Montag, 30. November 2015

Schwierige Zeiten, um einen klaren Gedanken zu fassen

"Schock führt zum Schulterschluss", schreibt Gregor Schöllgen  heute im Feuilleton-Teil der Frankfurter Allgemeine Zeitung (30.11.2015, S. 13, Nr. 278). Ein zügig aufgeschriebener Satz. Ist das so? Nach dem Schock die Umarmung des Trosts, der Beschwichtigung oder Vertuschung - je nach dem? Die Vertuschung kennen wir aus der Literatur und dem Kino: jemand verursacht einen Unfall, begeht Fahrerflucht und beginnt zu rödeln. Die Umarmung kennen wir seit dem 11. September 2001 - als politisches Konzept des Versprechens einer Reparatur. Damals versprach unser Kanzler Gerhard Schröder die uneingeschränkte Solidarität, vor ein paar Tagen versprach unsere Kanzlerin Angela Merkel jewede Unterstützung. Damals nahm Gerhard Schröder das Versprechen zurück - unvergessen: unser damaliger Außenminister Joschka Fischer, der beim Vorlegen der in New York City bei den United Nations präsentierten Foto-Belege sagte: ich bin nicht überzeugt - , heute beteiligt sich unsere Regierung beim Einsatz in einen schnell ausgerufenen Krieg gegen - ja, gegen wen? Und wo?

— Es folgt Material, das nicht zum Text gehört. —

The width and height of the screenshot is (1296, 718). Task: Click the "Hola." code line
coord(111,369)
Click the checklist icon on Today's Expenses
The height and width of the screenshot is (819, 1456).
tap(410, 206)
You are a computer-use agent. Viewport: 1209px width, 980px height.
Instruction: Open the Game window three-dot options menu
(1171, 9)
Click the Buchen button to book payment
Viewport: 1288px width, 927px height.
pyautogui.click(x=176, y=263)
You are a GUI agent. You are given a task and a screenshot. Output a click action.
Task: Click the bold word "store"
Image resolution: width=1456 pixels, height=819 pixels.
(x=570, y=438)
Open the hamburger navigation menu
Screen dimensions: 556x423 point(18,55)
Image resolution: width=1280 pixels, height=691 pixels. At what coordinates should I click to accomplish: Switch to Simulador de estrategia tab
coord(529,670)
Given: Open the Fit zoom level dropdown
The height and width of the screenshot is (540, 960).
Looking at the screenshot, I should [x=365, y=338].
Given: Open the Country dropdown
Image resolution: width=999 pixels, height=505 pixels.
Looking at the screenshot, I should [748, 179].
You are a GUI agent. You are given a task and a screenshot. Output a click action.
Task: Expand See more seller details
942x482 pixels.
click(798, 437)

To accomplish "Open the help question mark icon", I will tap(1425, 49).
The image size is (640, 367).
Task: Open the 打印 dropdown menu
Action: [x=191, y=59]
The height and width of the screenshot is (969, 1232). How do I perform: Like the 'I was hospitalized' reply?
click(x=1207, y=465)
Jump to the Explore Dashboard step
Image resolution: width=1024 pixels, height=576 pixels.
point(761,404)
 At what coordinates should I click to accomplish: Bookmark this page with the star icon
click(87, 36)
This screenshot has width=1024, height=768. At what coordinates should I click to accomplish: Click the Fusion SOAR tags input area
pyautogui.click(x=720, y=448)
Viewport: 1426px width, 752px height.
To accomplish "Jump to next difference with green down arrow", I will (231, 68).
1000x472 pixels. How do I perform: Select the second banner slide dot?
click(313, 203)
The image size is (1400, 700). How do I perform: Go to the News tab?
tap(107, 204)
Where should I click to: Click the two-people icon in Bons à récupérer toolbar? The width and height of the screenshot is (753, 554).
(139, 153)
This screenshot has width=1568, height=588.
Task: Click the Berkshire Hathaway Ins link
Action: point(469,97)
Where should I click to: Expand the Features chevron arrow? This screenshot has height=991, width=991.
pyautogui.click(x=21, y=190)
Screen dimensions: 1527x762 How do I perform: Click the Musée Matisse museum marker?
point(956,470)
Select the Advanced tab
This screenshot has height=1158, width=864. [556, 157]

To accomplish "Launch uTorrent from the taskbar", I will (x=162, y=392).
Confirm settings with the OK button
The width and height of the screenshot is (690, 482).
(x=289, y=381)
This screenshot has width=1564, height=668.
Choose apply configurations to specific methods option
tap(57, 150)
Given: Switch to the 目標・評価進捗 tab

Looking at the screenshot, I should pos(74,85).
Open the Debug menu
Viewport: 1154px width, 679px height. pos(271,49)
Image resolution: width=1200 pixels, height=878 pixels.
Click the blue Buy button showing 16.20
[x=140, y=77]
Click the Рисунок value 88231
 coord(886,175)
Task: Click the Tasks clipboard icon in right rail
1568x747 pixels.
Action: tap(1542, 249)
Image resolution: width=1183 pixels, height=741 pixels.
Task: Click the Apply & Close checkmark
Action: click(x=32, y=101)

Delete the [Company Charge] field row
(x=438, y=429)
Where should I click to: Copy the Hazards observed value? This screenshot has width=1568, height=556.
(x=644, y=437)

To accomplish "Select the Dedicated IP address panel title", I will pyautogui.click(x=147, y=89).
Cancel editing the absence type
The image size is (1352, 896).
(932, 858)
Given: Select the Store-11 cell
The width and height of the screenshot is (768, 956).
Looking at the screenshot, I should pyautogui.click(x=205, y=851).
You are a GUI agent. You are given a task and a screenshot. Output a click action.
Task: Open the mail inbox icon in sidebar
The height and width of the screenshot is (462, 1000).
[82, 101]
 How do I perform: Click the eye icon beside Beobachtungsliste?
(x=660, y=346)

Der staatenlose Gegner und seine nicht sichtbaren Verbündete und Unterstützer sind das eine unübersichtliche Kriegsziel, die Koalition der kriegsführenden Gegner ist der andere unübersichtliche Verbund, der losstürmt ohne Plan. Das hatten wir schon. Die Folgen kennen wir auch. Muss das sein? Schock führt zum Schulterschluss: ist diese Logik zwingend? Schock kann auch zur Ernüchterung führen - zur Besinnung, sich zu verabreden, gründlich nachzudenken. Das sagt Gregor Schöllgen nicht deutlich (s. meinen Blog vom 29.7.2014). Sein letzter Satz in seinem Text: "Und so wird weiter improvisiert, ignoriert und wohl auch geheuchelt, bis die nächste Katastrophe zum flüchtigen Schulterschluss führt". Wie wird die nächste Katastrophe aussehen? Sicherlich nicht wie ein Wetterumschwung. So ergeben dürfen wir nicht sein. Jemand, der mitreden kann, muss gegenhalten. Unsere parlamentarischen Repräsentanten könnten gegenhalten.